Write out the data exactly, keeping every line.
***
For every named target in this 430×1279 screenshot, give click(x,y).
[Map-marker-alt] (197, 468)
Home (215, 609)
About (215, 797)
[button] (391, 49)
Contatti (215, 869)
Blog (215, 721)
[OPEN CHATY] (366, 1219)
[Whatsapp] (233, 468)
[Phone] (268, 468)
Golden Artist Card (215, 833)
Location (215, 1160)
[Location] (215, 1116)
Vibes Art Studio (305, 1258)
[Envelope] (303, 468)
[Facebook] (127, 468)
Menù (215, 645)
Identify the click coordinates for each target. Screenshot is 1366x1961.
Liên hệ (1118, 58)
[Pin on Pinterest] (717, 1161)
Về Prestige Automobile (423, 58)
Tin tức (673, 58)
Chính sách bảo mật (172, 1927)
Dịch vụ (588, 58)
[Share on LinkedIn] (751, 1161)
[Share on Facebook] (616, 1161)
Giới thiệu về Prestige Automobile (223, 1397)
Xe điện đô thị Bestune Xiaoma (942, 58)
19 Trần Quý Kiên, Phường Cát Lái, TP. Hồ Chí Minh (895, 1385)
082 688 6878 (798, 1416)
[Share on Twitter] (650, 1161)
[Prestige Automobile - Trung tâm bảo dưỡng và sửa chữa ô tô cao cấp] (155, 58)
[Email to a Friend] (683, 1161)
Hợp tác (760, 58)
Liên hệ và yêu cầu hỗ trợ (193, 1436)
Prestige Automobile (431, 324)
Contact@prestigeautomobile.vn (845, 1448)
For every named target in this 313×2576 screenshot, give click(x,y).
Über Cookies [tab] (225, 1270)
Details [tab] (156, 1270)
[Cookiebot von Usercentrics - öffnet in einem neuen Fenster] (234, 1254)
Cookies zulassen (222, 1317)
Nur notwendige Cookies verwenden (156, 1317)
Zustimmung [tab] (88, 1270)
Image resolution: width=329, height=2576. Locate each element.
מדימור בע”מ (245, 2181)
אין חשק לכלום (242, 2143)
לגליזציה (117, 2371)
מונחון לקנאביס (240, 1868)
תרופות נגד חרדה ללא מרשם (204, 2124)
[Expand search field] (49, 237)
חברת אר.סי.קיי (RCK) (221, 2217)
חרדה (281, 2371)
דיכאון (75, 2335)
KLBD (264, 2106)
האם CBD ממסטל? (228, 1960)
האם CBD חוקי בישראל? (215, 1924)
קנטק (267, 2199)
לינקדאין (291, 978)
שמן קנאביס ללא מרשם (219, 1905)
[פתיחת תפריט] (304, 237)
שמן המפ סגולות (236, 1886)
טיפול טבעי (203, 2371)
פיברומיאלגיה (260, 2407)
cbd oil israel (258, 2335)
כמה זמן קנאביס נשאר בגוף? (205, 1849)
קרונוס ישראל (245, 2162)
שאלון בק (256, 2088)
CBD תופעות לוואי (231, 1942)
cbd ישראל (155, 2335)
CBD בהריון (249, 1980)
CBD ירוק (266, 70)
***
Your solution:
For every named target in this 430×1279 screenshot, give click(x,y).
[Map-marker-alt] (197, 468)
Home (215, 609)
About (215, 797)
[button] (391, 49)
Contatti (215, 869)
Blog (215, 721)
[OPEN CHATY] (366, 1219)
[Whatsapp] (233, 468)
[Phone] (268, 468)
Golden Artist Card (215, 833)
Location (215, 1160)
[Location] (215, 1116)
Vibes Art Studio (305, 1258)
[Envelope] (303, 468)
[Facebook] (127, 468)
Menù (215, 645)
Identify the click coordinates for each target. Screenshot is 1366x1961.
Liên hệ (1118, 58)
[Pin on Pinterest] (717, 1161)
Về Prestige Automobile (423, 58)
Tin tức (673, 58)
Chính sách bảo mật (172, 1927)
Dịch vụ (588, 58)
[Share on LinkedIn] (751, 1161)
[Share on Facebook] (616, 1161)
Giới thiệu về Prestige Automobile (223, 1397)
Xe điện đô thị Bestune Xiaoma (942, 58)
19 Trần Quý Kiên, Phường Cát Lái, TP. Hồ Chí Minh (895, 1385)
082 688 6878 (798, 1416)
[Share on Twitter] (650, 1161)
[Prestige Automobile - Trung tâm bảo dưỡng và sửa chữa ô tô cao cấp] (155, 58)
[Email to a Friend] (683, 1161)
Hợp tác (760, 58)
Liên hệ và yêu cầu hỗ trợ (193, 1436)
Prestige Automobile (431, 324)
Contact@prestigeautomobile.vn (845, 1448)
For every named target in this 313×2576 screenshot, give click(x,y).
Über Cookies [tab] (225, 1270)
Details [tab] (156, 1270)
[Cookiebot von Usercentrics - öffnet in einem neuen Fenster] (234, 1254)
Cookies zulassen (222, 1317)
Nur notwendige Cookies verwenden (156, 1317)
Zustimmung [tab] (88, 1270)
Image resolution: width=329, height=2576. Locate each element.
מדימור בע”מ (245, 2181)
אין חשק לכלום (242, 2143)
לגליזציה (117, 2371)
מונחון לקנאביס (240, 1868)
תרופות נגד חרדה ללא מרשם (204, 2124)
[Expand search field] (49, 237)
חברת אר.סי.קיי (RCK) (221, 2217)
חרדה (281, 2371)
דיכאון (75, 2335)
KLBD (264, 2106)
האם CBD ממסטל? (228, 1960)
האם CBD חוקי בישראל? (215, 1924)
קנטק (267, 2199)
לינקדאין (291, 978)
שמן קנאביס ללא מרשם (219, 1905)
[פתיחת תפריט] (304, 237)
שמן המפ סגולות (236, 1886)
טיפול טבעי (203, 2371)
פיברומיאלגיה (260, 2407)
cbd oil israel (258, 2335)
כמה זמן קנאביס נשאר בגוף? (205, 1849)
קרונוס ישראל (245, 2162)
שאלון בק (256, 2088)
CBD תופעות לוואי (231, 1942)
cbd ישראל (155, 2335)
CBD בהריון (249, 1980)
CBD ירוק (266, 70)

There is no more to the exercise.